- PAGE EXTRACT -
───
The vast majority of modern high-class line-following racing robots use a PID controller as the basis for their line-following algorithm. However, for many young robot enthusiasts, the PID controller remains a complex and not well-understood mechanism. Let’s try to understand what a PID controller is and how it works.
What is a “Controller”? #
The concept of a PID controller comes from control theory. This field studies automatic control systems, which we encounter everywhere. Examples include autopilots, torpedo and missile guidance systems, temperature control systems in chemical production, control of absorber rods in nuclear reactors, temperature regulation in air conditioners, and the float valve in a toilet tank. These are all examples of automatic control systems.
The general diagram of an automatic control system is shown below, and the main concepts of such a system are as follows:
- Controlled Object: This is what the system controls. In the case of a racing robot, it is the robot itself, specifically its position relative to the line.
- Setpoint (Goal, Target Value): This is the condition that the system aims to maintain. For our robot, the goal is to keep it from deviating from the line.
───
- DATASET ENTRIES -
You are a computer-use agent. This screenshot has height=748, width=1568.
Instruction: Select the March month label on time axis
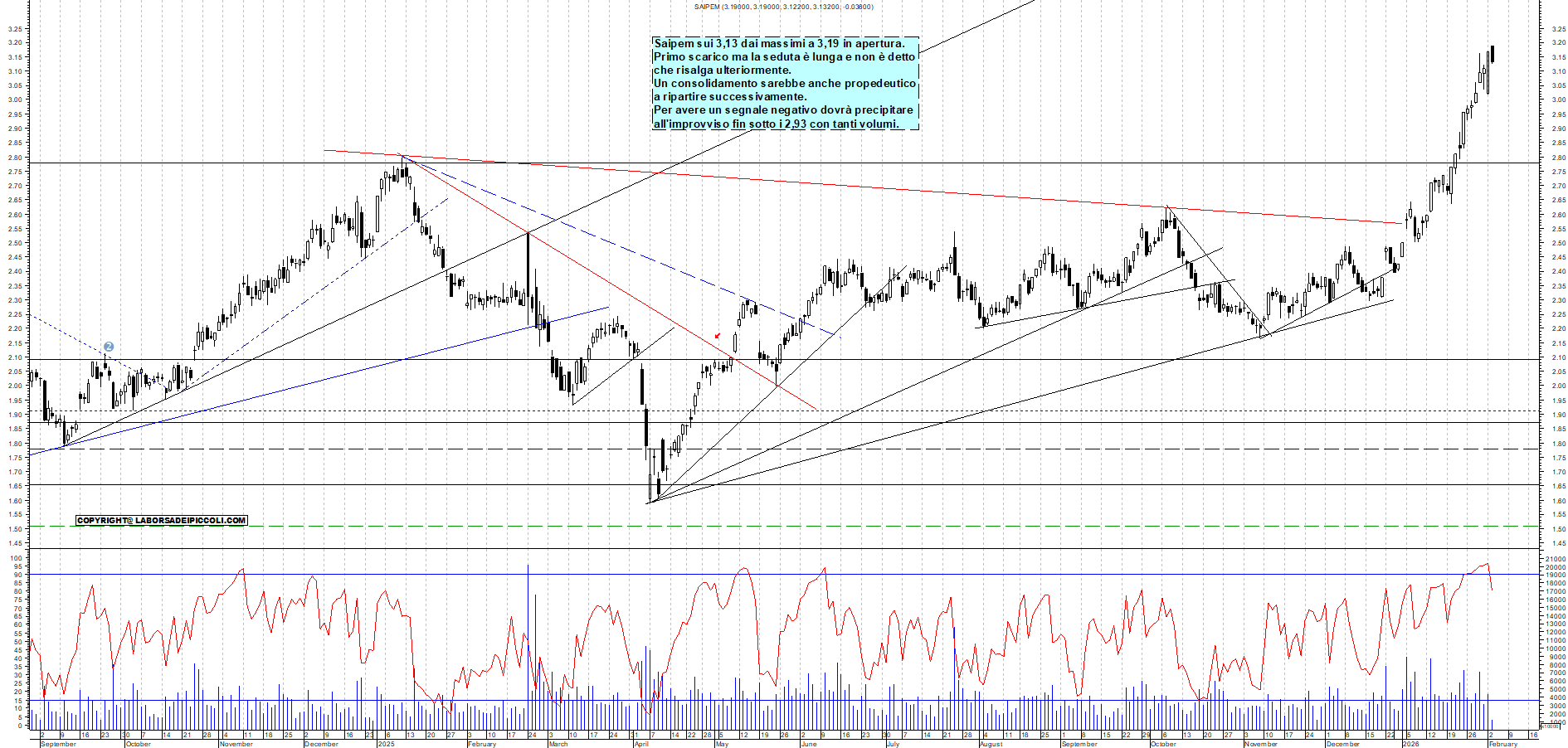[x=558, y=744]
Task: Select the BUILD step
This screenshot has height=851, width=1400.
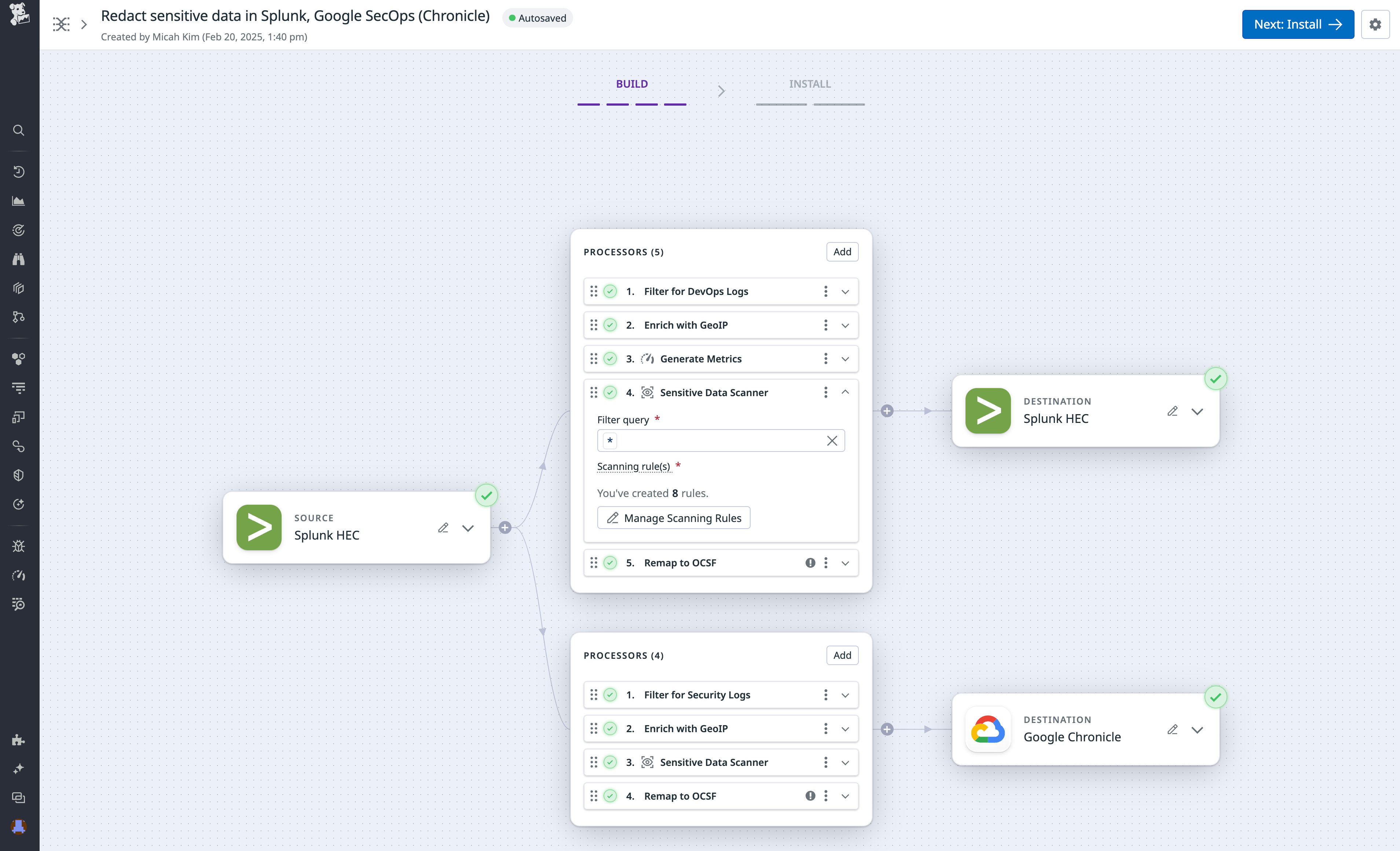Action: (632, 84)
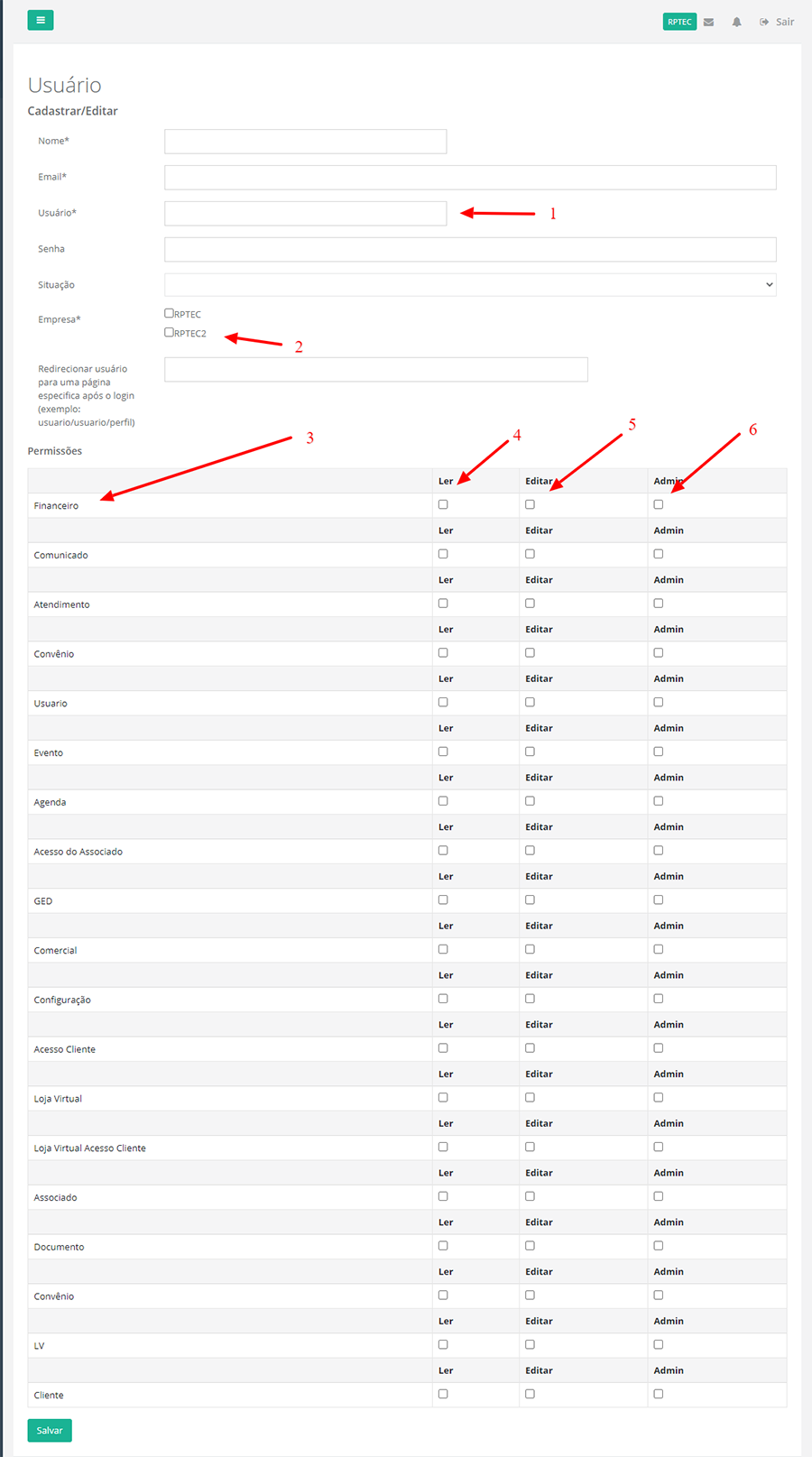Click the redirect page input field
The image size is (812, 1457).
click(375, 369)
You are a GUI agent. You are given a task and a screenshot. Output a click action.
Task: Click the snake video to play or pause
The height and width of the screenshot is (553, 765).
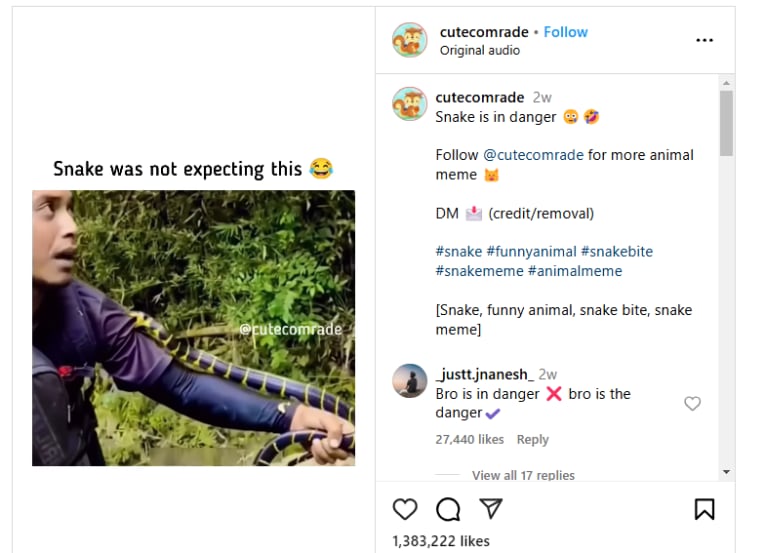tap(193, 328)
───
- COMPLETE THE FOLLOWING -
(1) Which field does the concept of a PID controller come from, according to the PID controller text?
(2) Can you revise the entries from their first line through the line holding "click(375, 369)", inclusive, so that "Select" becomes "Choose" and everything else stays the same? Omit the pictures.

- EXERCISE ANSWERS -
(1) Control theory.

(2)
You are a computer-use agent. This screenshot has height=748, width=1568.
Instruction: Choose the March month label on time axis
[x=558, y=744]
Task: Choose the BUILD step
This screenshot has height=851, width=1400.
Action: (632, 84)
Click the redirect page input field
The image size is (812, 1457).
click(375, 369)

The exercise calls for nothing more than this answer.